## SHORT PROBLEM
Report each line in the entries below that contains the word "Toggle". Case counts.
++++ MATERIAL SUPPLIED
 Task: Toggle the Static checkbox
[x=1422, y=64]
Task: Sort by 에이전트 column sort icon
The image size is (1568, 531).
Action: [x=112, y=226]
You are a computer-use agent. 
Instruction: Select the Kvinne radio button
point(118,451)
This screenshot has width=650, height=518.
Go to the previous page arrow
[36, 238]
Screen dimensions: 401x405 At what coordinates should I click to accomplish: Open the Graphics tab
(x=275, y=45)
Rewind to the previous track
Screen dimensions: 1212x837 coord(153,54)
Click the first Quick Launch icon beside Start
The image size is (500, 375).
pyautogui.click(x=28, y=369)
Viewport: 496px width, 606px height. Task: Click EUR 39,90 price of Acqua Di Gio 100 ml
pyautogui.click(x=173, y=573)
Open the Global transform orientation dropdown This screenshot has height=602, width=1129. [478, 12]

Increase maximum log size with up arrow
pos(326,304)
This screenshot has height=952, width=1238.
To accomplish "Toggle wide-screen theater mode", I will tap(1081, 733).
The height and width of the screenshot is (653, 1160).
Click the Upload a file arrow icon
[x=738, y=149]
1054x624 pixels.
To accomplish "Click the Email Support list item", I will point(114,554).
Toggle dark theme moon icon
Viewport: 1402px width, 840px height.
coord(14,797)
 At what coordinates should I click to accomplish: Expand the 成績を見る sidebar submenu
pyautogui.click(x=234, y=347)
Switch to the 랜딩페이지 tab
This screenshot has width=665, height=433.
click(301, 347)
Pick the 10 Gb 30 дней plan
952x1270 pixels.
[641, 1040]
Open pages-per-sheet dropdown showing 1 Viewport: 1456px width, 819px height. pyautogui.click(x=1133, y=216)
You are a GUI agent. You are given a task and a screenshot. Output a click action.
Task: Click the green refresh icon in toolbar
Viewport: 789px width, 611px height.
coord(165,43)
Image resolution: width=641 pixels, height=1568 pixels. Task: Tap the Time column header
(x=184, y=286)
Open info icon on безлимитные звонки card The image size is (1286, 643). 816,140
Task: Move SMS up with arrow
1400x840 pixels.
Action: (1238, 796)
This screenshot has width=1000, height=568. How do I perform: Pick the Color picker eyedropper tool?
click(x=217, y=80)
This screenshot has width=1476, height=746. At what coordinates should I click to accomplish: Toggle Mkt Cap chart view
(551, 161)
++++++++
## ANSWER FOR THE TASK
 Task: Toggle the Static checkbox
To accomplish "Toggle wide-screen theater mode", I will tap(1081, 733).
Toggle dark theme moon icon
This screenshot has width=1476, height=746. At what coordinates should I click to accomplish: Toggle Mkt Cap chart view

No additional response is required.